Most family names are uncommon
A surprising and at first sight paradoxical finding of research on the 1881 data is that common names are uncommon and uncommon names common, even when pronunciation and spelling variants are counted as the same name. Only a dozen family names, like Smith, run into hundreds of thousands of individual bearers, while even relatively common names (with around 10,000+ bearers, such as Clegg and Kershaw) number little more than 500, well under 1% of the total of different surnames (excluding spelling errors) in the 1881 census. By contrast, over 85% of the surnames had fewer than 500 bearers, many with fewer than 20, usually representing just a handful of households. This has a profound impact on the ability of current dictionaries to give an authoritative and unambiguous explanation for every well-attested surname. Establishing a clear chain of documentary evidence back to the medieval period for thousands of uncommon or rare names can be challenging when records are lacking or incomplete and families move location. Researchers are sometimes looking for needles in haystacks, not knowing whether any existing haystack contains the right needles. All surname dictionaries in Britain and Ireland are therefore effectively works in progress, awaiting future research by surnames specialists and family historians.

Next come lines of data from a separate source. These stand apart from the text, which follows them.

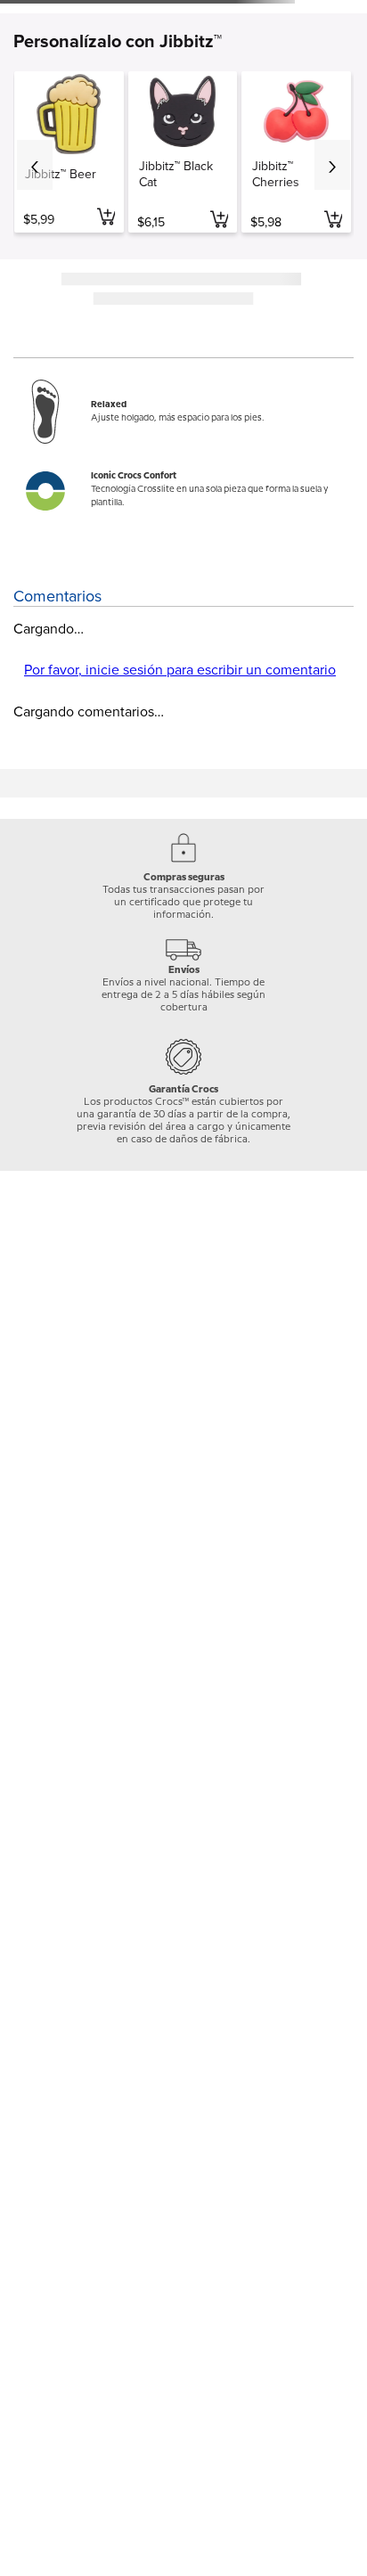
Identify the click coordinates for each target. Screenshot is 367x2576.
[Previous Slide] (35, 165)
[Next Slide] (332, 165)
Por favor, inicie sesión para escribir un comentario (180, 670)
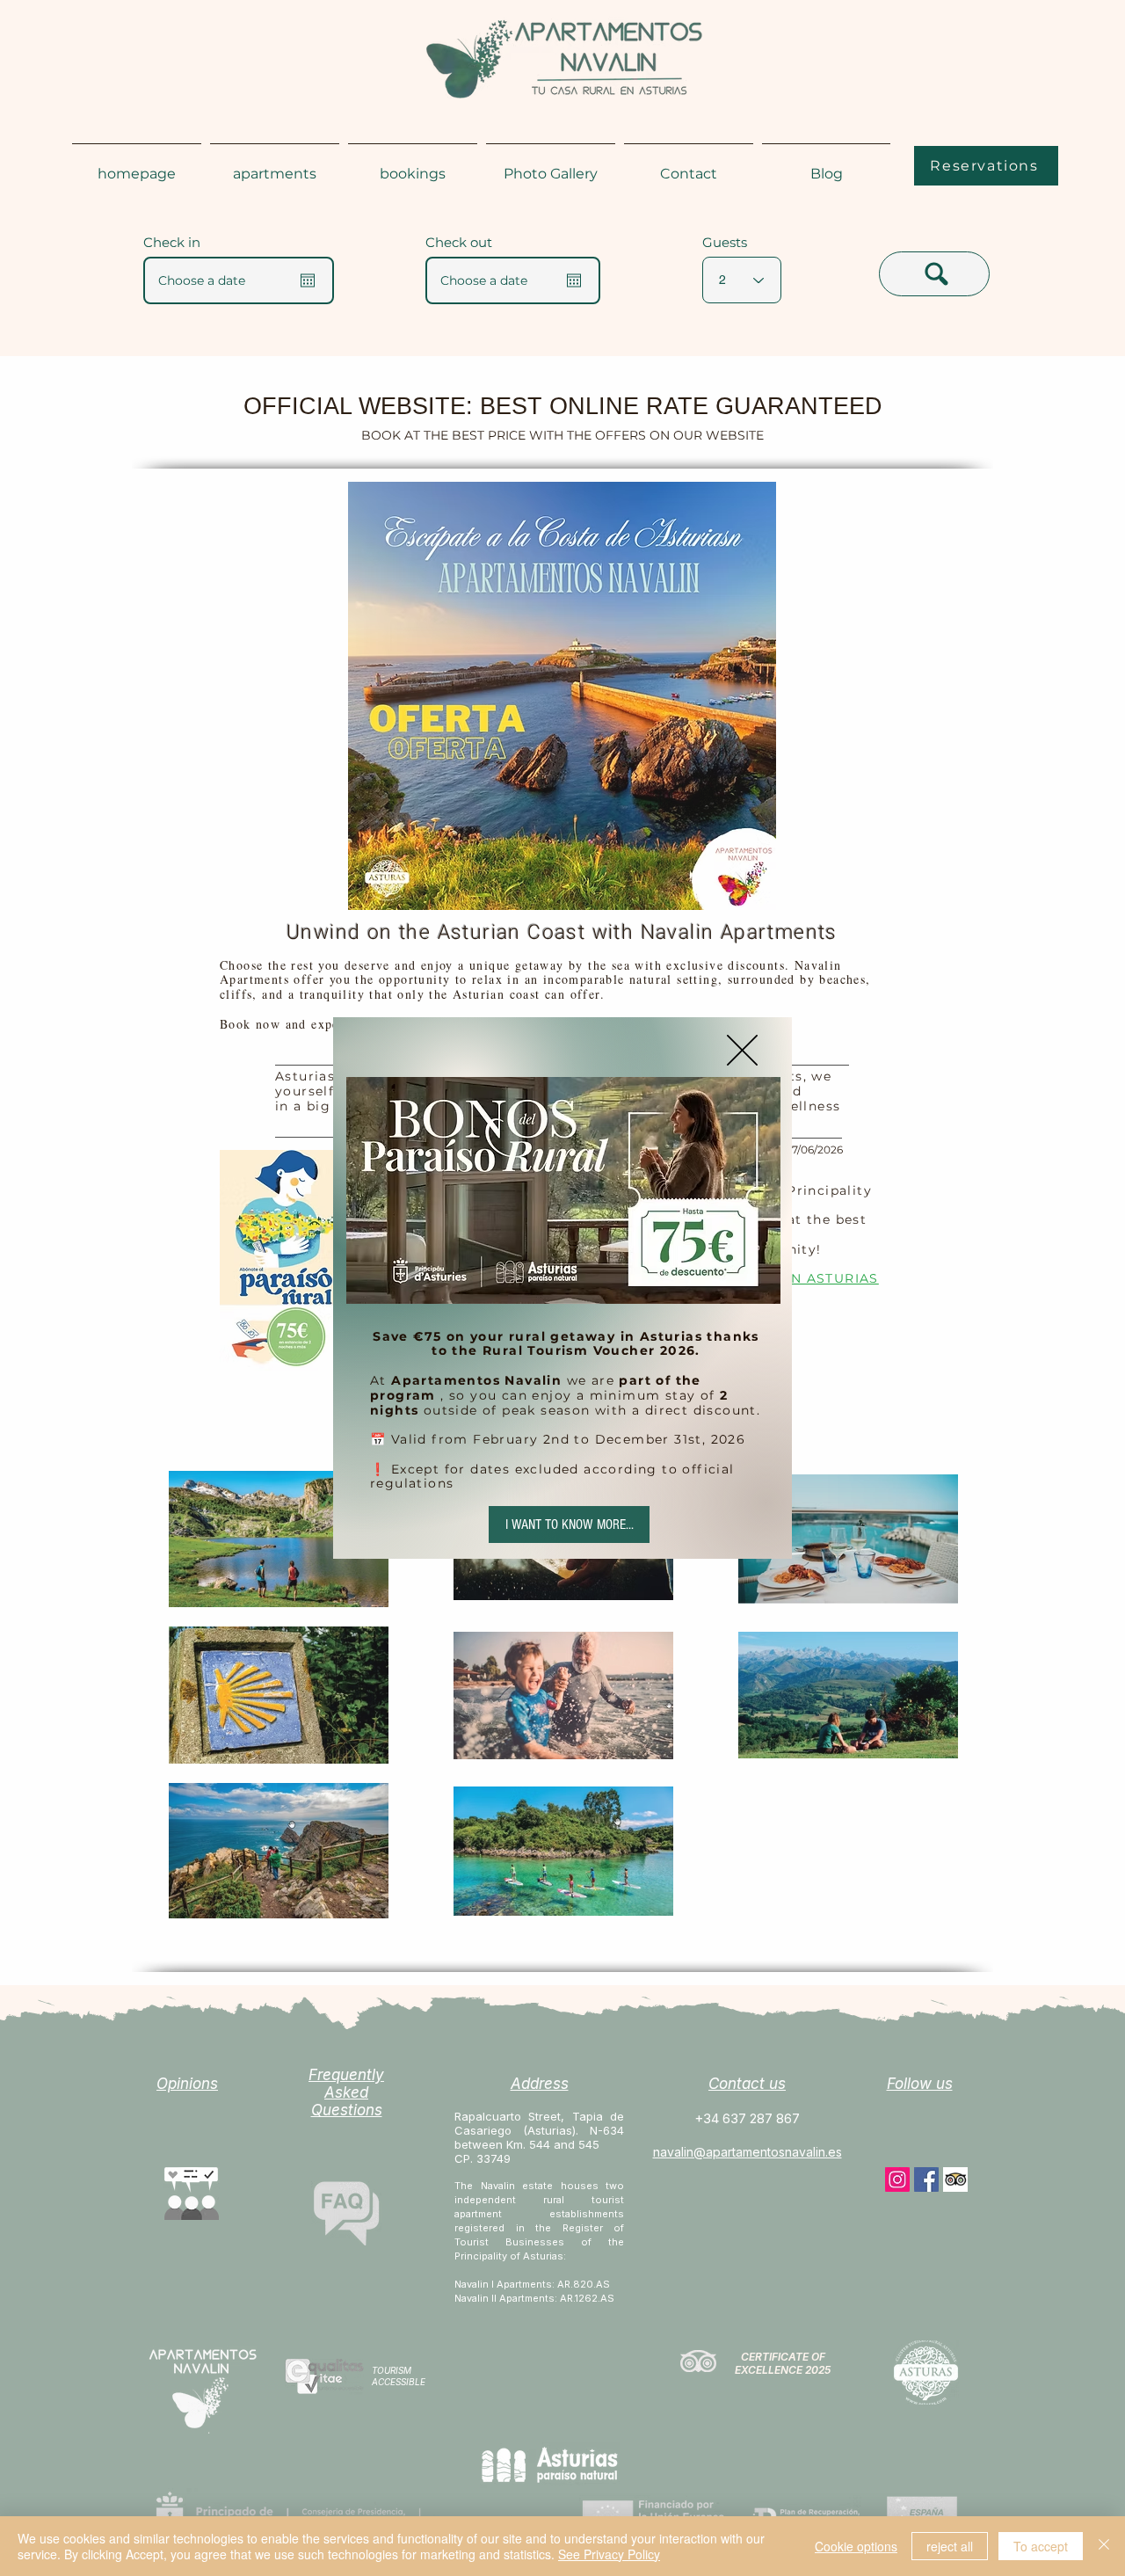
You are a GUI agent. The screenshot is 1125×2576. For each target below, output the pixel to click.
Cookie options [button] (856, 2546)
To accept (1040, 2546)
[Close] (1103, 2546)
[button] (742, 1050)
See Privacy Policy (609, 2554)
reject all (949, 2546)
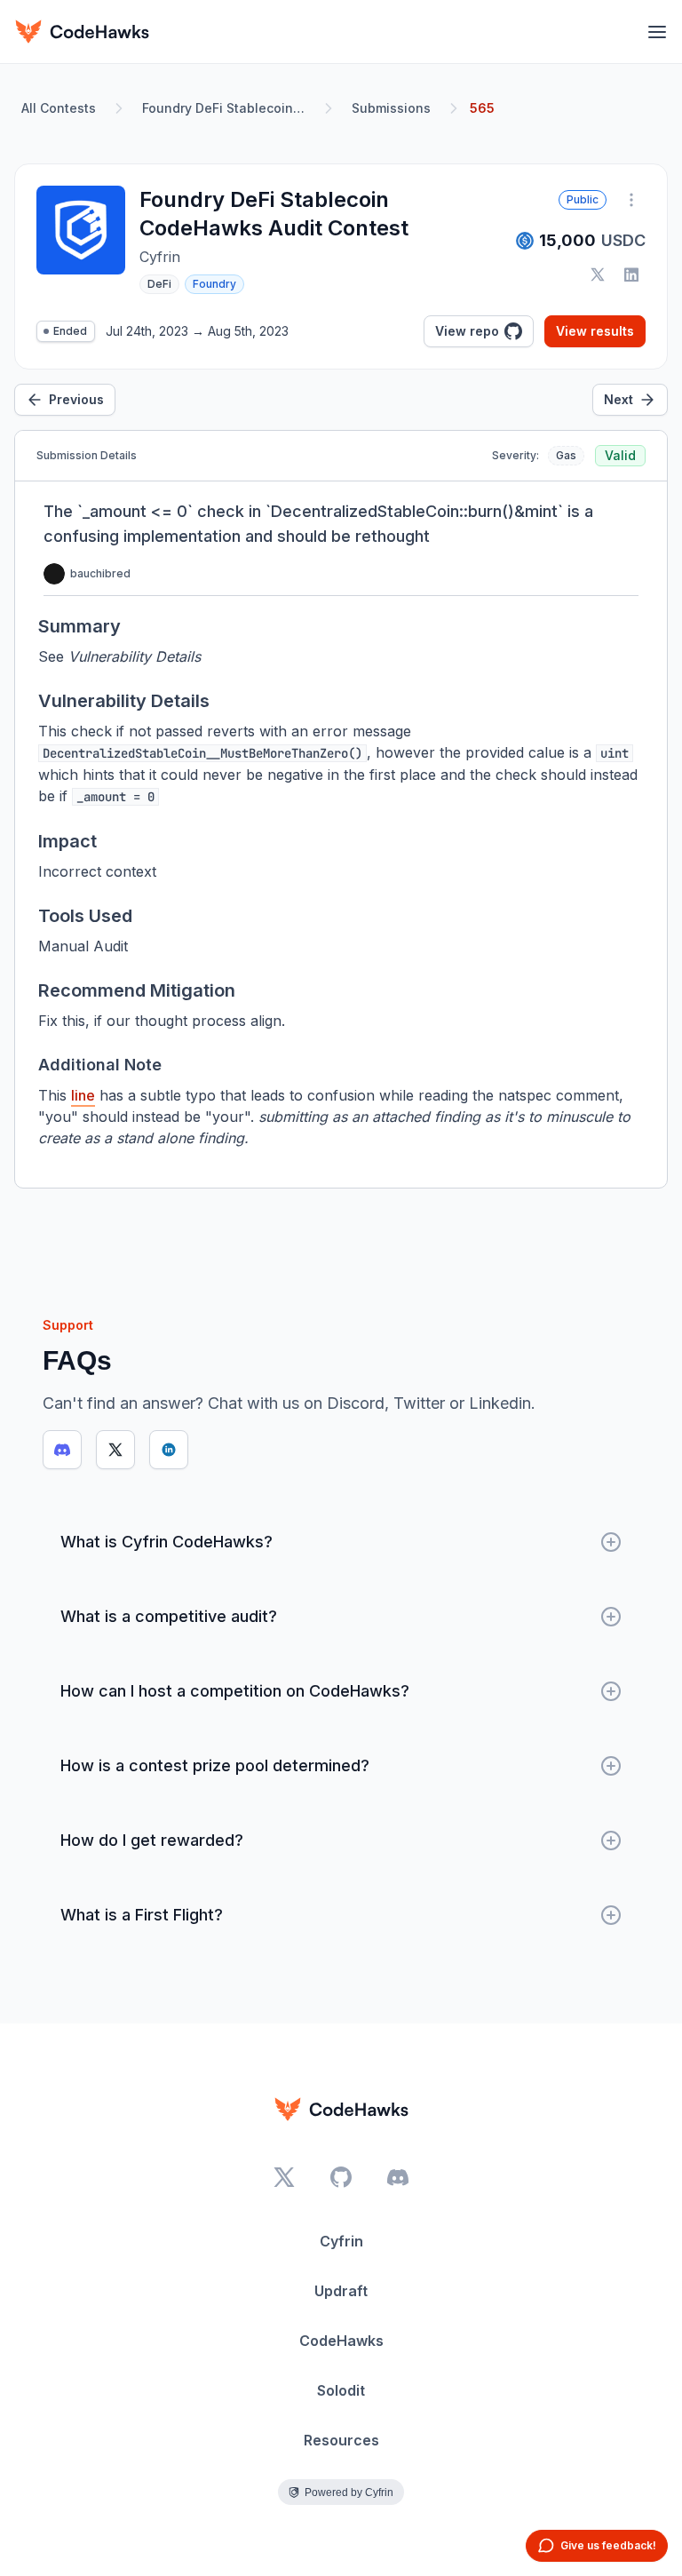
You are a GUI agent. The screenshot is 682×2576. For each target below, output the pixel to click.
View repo (467, 330)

Puzzling distributions and homonyms
Where the ‘same’ family name is not very common but has more than one epicentre according to the mapping, what is the explanation? Possibilities include:
- The same name arose independently in more than one place and more than one family.
- The name arose in a single place and family but some of the family moved.
- Names that were originally different have become identical (‘homonyms’) because one or both have changed through time.
Problems like this require painstaking work on local documents, perhaps aided by DNA evidence, but many remain unsolved and both the etymology of the name(s) and the course of the families’ histories may be uncertain.
Despite all the pitfalls, a great deal is known about the histories of families and their surnames, and the pursuit of that knowledge leads us along fascinating trails. As our Surname Stories show, these histories interweave language history, aspects of daily life in the past, major historical events and movements, and the careers of outstanding individuals.